Plusieurs bouquins étaient empilés sur la table. Pas d'ordinateur pour m'aider, et les lieux étaient immenses, surveillés par des bibliothécaires très éloignés de l'image classique qu'on en avait. Ici, des montagnes de muscles, agressifs, aux crocs ressortant de leurs babines. Ce qui ne donnait pas envie de prendre le risque de voler des livres.
Malheureusement, je m'étais prise au jeu de découvrir le contenu de ces étagères remplies. Comme attendu, des livres de magies noires, des renseignements sur la démonologie, des prophéties, des histoires sur la possession ou sur les contrats de pactes. En bref, l'essentiel de ce que l'on attendrait du bon petit démon.
— Tu as enfin trouvé cet endroit.
Je n'eus pas besoin de relever la tête pour savoir qu'il s'agissait encore de Lucifer.
— Tu n'en as pas assez de venir m'embêter ? Kidnappeur et harceleur... Il va falloir penser à consulter un psychiatre.
Se retenant de rire, un soupir amusé lui échappa. L'albinos s'installa plus loin, dans un fauteuil qui parut si confortable que je regrettai de ne pas l'avoir vu avant.
— Je ne vais pas t'embêter. Je vais rester à bonne distance.

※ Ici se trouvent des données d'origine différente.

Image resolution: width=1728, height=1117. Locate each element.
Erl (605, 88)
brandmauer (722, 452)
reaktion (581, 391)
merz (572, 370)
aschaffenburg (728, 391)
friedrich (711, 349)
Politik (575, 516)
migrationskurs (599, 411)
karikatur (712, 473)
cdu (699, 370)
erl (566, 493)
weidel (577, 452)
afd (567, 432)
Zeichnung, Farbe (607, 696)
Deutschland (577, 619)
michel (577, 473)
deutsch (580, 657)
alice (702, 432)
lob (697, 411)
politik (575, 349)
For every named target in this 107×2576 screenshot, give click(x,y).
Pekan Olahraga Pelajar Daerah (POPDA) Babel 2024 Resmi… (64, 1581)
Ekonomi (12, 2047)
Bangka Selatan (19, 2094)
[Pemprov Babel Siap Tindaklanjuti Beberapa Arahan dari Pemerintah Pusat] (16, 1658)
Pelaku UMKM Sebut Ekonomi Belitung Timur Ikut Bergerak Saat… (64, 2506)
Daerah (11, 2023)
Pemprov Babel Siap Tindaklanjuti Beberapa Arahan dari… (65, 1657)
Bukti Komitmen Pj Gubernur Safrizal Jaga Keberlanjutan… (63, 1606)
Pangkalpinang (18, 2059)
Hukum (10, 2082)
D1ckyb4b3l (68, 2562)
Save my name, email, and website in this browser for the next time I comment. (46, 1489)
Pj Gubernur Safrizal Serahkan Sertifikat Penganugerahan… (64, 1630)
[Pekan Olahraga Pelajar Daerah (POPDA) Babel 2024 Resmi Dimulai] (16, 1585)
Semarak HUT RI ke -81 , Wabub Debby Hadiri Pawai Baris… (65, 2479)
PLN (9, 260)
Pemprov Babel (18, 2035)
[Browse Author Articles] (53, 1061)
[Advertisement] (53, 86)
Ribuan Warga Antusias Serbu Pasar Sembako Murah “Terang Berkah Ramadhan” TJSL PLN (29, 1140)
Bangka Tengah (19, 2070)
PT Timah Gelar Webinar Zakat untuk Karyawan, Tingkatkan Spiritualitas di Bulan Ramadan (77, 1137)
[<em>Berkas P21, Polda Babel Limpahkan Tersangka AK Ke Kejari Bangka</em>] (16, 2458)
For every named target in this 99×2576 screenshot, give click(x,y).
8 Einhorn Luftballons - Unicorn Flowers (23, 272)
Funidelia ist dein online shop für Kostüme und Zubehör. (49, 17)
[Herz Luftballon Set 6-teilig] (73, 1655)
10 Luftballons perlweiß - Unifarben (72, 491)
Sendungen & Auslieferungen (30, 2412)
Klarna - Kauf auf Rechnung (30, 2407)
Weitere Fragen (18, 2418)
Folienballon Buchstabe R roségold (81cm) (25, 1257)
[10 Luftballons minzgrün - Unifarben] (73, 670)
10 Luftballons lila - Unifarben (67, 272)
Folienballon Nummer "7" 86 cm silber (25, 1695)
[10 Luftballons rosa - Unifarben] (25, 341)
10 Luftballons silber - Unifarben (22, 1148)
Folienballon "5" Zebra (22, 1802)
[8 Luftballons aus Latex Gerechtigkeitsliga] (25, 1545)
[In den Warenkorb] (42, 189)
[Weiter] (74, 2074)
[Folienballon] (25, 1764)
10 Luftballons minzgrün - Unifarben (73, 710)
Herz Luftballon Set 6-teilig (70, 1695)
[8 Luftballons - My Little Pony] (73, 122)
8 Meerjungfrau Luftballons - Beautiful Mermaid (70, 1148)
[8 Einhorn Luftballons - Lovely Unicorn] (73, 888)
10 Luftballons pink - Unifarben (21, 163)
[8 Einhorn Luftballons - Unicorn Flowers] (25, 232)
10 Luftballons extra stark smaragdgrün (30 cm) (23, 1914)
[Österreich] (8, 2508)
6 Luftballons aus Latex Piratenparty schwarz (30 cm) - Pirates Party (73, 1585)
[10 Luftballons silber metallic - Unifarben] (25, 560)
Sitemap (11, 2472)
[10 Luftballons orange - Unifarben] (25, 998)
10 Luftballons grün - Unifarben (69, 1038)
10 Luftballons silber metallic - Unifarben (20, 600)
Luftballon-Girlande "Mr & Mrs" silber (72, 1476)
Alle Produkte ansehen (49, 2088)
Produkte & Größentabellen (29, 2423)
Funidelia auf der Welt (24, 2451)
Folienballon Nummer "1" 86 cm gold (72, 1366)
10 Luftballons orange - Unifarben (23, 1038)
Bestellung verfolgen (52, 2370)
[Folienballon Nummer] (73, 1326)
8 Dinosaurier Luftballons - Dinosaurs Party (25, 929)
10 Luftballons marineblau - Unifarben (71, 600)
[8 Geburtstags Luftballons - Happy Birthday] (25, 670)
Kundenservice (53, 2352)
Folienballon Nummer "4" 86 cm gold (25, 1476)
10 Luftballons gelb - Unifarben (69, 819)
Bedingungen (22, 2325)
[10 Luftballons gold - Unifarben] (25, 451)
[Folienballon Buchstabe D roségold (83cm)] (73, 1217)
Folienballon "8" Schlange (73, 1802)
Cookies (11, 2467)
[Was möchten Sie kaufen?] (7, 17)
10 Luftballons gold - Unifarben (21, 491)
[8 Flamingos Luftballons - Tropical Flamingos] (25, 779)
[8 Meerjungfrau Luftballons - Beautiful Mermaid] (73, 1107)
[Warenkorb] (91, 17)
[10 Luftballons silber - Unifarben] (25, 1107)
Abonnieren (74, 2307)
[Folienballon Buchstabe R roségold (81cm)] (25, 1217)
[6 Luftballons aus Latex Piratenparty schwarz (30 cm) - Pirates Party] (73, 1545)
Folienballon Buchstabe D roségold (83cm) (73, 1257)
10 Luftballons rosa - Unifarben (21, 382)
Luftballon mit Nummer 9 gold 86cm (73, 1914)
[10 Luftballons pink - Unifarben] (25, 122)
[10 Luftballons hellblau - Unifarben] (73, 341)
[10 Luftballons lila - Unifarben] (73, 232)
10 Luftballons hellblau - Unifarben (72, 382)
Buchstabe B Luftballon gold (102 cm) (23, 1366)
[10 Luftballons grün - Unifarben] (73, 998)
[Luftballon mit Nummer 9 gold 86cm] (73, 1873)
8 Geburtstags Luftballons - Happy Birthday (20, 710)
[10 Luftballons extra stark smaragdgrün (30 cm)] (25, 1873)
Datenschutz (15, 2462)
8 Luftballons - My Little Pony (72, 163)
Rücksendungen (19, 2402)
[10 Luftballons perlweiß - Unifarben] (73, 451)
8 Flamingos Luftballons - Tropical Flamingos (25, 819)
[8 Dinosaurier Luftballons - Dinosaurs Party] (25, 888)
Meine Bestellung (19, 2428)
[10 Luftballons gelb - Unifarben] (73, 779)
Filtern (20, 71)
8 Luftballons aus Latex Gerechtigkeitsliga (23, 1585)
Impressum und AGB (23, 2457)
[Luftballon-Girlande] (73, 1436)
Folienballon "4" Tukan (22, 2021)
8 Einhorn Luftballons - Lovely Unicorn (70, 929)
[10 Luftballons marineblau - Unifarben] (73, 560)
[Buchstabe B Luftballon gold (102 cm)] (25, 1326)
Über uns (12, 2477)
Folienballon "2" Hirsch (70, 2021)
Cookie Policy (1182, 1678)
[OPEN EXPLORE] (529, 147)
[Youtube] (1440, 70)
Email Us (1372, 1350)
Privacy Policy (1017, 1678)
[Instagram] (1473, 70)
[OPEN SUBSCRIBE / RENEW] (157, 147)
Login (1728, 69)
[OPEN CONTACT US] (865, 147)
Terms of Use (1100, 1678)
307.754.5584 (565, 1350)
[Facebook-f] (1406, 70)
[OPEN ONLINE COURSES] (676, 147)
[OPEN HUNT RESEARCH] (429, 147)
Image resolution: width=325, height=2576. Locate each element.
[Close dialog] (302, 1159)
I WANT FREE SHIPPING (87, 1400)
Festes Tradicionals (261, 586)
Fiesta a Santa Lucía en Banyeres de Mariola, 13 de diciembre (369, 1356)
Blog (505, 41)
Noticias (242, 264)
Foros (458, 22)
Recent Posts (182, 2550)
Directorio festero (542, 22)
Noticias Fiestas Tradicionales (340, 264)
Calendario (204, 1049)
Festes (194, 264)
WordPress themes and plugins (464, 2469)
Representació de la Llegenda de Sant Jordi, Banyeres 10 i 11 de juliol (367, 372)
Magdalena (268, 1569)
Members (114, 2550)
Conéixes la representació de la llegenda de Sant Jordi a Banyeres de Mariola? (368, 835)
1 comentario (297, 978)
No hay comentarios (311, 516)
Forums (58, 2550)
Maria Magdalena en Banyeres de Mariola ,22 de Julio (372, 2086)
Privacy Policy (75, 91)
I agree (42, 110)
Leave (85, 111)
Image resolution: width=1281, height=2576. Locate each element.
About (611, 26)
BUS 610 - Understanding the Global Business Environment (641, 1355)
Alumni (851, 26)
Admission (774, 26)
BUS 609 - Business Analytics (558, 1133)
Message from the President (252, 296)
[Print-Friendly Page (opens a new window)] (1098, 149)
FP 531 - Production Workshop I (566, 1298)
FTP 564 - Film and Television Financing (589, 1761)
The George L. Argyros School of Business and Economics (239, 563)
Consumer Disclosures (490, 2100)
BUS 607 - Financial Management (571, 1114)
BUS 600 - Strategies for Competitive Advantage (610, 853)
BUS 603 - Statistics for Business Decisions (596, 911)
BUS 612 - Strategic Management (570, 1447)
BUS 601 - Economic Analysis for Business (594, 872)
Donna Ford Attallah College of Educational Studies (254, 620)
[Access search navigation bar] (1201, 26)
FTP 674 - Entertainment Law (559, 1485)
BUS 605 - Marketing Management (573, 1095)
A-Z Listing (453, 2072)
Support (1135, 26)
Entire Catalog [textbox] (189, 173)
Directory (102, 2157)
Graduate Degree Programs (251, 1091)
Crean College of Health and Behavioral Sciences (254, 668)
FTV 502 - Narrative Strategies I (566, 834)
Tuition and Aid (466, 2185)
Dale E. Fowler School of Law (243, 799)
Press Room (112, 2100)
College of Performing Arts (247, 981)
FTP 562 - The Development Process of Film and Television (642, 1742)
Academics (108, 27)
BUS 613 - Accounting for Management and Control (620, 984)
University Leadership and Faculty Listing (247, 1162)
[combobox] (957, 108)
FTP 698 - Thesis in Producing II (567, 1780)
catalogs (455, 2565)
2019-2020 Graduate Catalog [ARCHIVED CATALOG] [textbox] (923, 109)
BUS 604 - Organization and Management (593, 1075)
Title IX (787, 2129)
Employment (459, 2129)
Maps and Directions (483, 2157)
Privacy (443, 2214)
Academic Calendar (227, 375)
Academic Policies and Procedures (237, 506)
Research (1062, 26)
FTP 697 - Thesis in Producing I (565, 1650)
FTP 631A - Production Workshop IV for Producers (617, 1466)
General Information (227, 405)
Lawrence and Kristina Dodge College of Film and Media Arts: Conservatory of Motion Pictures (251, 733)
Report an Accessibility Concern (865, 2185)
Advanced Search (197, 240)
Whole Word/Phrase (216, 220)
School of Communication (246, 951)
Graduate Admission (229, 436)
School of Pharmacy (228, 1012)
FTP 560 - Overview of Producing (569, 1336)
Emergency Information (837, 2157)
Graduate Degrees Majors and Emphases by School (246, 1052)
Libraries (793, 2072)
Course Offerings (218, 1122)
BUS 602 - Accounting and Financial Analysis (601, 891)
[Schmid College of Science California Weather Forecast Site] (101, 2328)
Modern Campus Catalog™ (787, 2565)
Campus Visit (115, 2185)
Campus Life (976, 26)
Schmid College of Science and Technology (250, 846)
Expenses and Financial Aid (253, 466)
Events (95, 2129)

Il leva un livre, mimant de se plonger dans sa lecture.
Tant qu'il reste loin...
Je repris mes recherches.
Dans les livres de magie devait se trouver des sorts me renseignant d'un moyen de quitter ce lieu de la damnation. Les cercles, les symboles et les diverses incantations tournoyaient dans mon champs de vision.
J'apprenais de nombreuses nouveautés magiques, mais rien d'utile jusqu'à présent. D'autant que mon corps était tendu. L'étrange sensation d'être épiée m'obligeait à passer une main nerveuse sur ma nuque. Un coup d'œil m'indiqua que Lucifer m'observait. Il était responsable de mon malaise soudain.
Son livre n'était qu'un prétexte. Ce beau parleur voulait sans aucun doute me surveiller.
— Si tu crois m'impressionner, tu te trompes. Je vais continuer et trouver la solution pour fuir d'ici.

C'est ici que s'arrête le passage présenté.